Marie Manecy parle « d’art en santé », mais ne se range pas dans la case des « art-thérapeutes ».
« J’ai accepté l’idée que mon univers se suffisait à lui-même. Avec la thérapie, il y a cette idée d’objectifs, alors que je ne pars pas avec cette notion. Je pose un cadre très précis de travail, de bienveillance, d’échanges, mais devant l’objectif, ce que l’on fait, c’est faire les folles, faire des cabanes dans les arbres, vous voyez ? Aussi, la différence avec ma démarche, c’est que s’il se passe quelque chose durant la séance photo, je ne l’ignore pas. On en parle, on échange, on laisse parler nos émotions. »

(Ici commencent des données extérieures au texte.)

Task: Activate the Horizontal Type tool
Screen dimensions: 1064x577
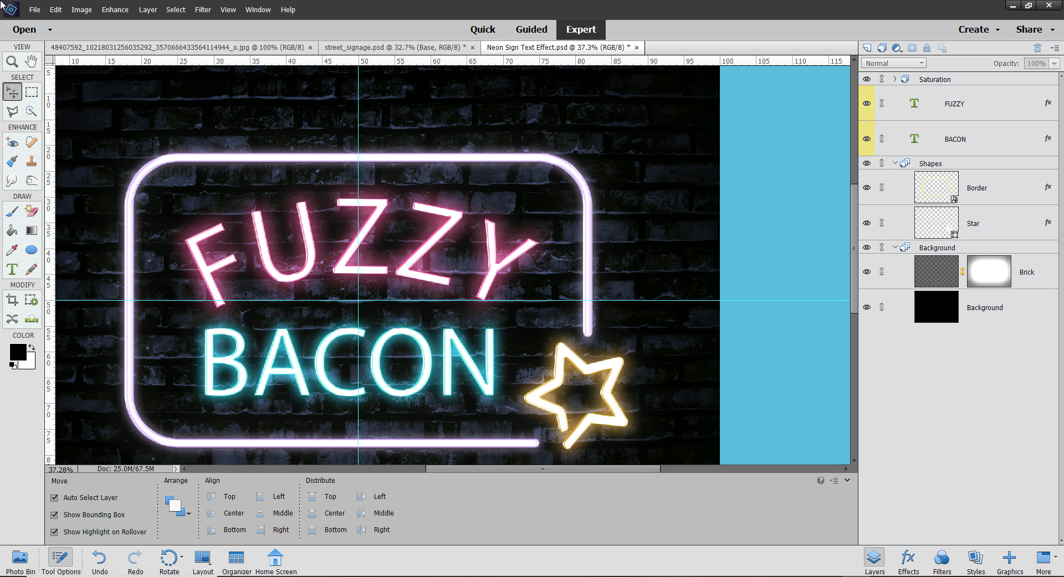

Ce travail photographique suit aussi une méthode rigoureuse, car pour que les femmes laissent parler leur créativité, il faut poser un cadre qui s’y prête.
« Au départ, j’ai fait des interviews individuels où elles m’ont raconté leur lien avec la maladie, puis, ensemble, on a écouté tous les témoignages, anonymement. Avant et pendant chaque séance photo, on discute de leurs envies, puis après, de ce qu’on a envie de transmettre finalement. C’est un chemin pendant lequel les femmes changent d’avis, et ce mouvement fait partie d’un chemin de résilience. »
Depuis 2019, la photographe est habituée à créer ce cadre bienveillant pour prendre des clichés de personnes atteintes de maladies chroniques, post-traumatiques, de personnes ayant subi des agressions sexuelles, de l’inceste, ou encore des personnes atteintes d’obésité.
Ce samedi 29 février, la ville de Saint-Paul clôt ce mois dédié aux droits des femmes par une soirée à la Maison Serveaux, dernière occasion pour profiter de l’exposition.